Bryld: We actually didn’t shoot it very fast for the close ups. Most of the film is shot around a T4 and sometimes even deeper because we didn’t really want to get into having to rack focus or be too split when we did group shots. Usually, the 50mm is the lens I use the least, but on The Holdovers it was actually the 55mm in the H Series that made us pick that set of lenses. We looked at a whole bunch of options. [When I started doing press for the film] I actually mistakenly thought we shot the movie on Super Speeds because I looked into what Gordon Willis had shot The Landlord with for Hal Ashby and it was something like Super Speeds. So, I got Panavision to figure out what lenses they were, and we did test those. I think I’ve even done interviews where I was talking about how great those Super Speed lenses were (laughs), but then I talked to my 1st AC Glenn and he was like, “What are you talking about? It was the H Series,” and then it all came back. The H Series is great because it definitely has the feel of vintage lenses, but without too many weird aberrations. You can pretty much put anybody anywhere in the frame and it’s not terribly distorted. They’re very well-made lenses. We just fell in love with the 55mm. It felt intimate, but without the camera having to be physically right up next to the actors.

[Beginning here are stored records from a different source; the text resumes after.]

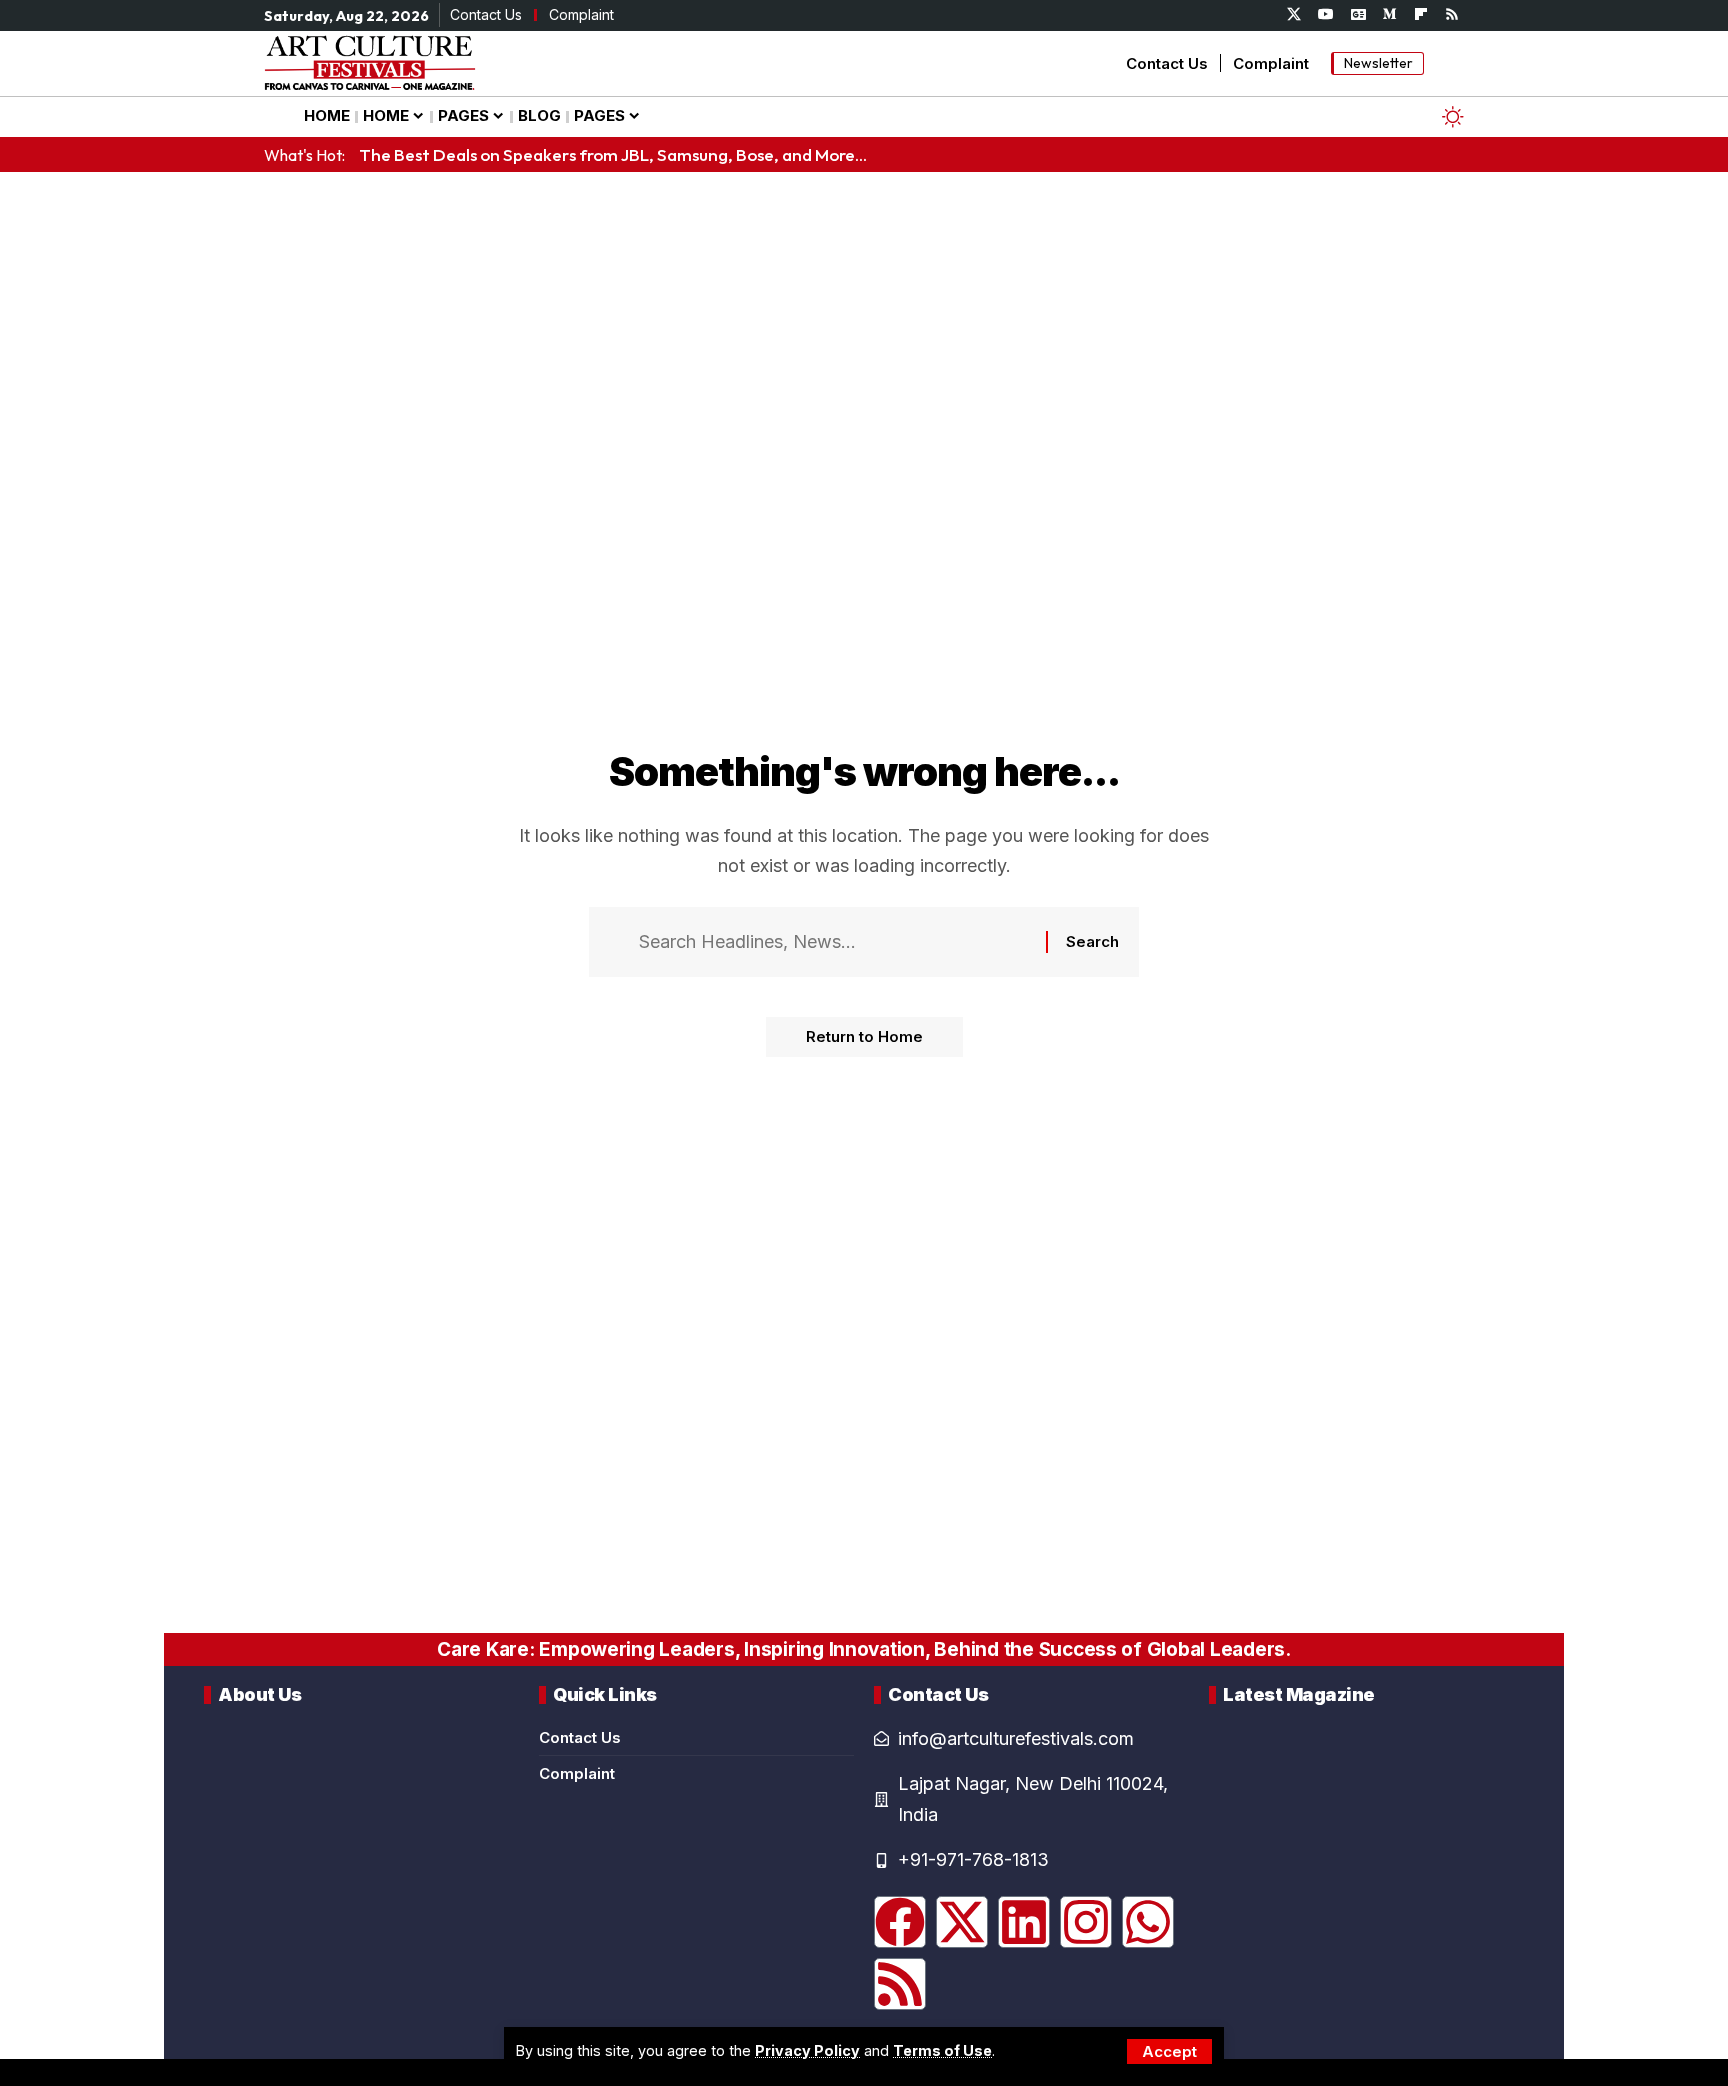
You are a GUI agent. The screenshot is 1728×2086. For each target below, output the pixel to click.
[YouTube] (1326, 15)
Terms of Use (942, 2050)
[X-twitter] (962, 1922)
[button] (1169, 2051)
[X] (1294, 15)
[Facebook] (900, 1922)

Filmmaker: When we spoke for No Hard Feelings, you talked about how you used to always default to the Arri Master Primes, but you’d become more open lately to exploring new glass. Was this the movie that started that shift?
Bryld: I think the movie that really changed it for me was this movie I did with Adrian Lyne called Deep Water. He wanted to shoot on zooms, and we were testing endless zooms. I’ve used zooms on a lot of the films I’ve done. Everything I’ve done with Barry Levinson is always on a 12-to-1. There’s a lot of good 12-to-1 lenses out there, but I don’t think there’s that many good shorter zooms. Then we found this K35 zoom lens. It makes everything quite round, but in a very pleasing way. So, we committed to that. We carried prime lenses as well on Deep Water, but the prime lenses sort of stood out as soon as we put them on the camera. I think all of the film is actually shot on that K35, except for maybe a couple of car shots that we had to shoot on primes. That opened me up to the notion of a lens having character that’s helpful and can become integrated. The movies I love are the ones where you get submerged in them. So, I’m always worried about making something that sort of sits away from you. My biggest concern with The Holdovers was always — because it is dealing with the past — that it becomes overly nostalgic or sentimental, like you’re seeing it through a great big filter. It would’ve been a great disservice if the photographic process got in the way of the characters. That would’ve just strangled the movie. So, our goal was to do something that is obviously very stylized, but hopefully doesn’t draw too much attention to itself.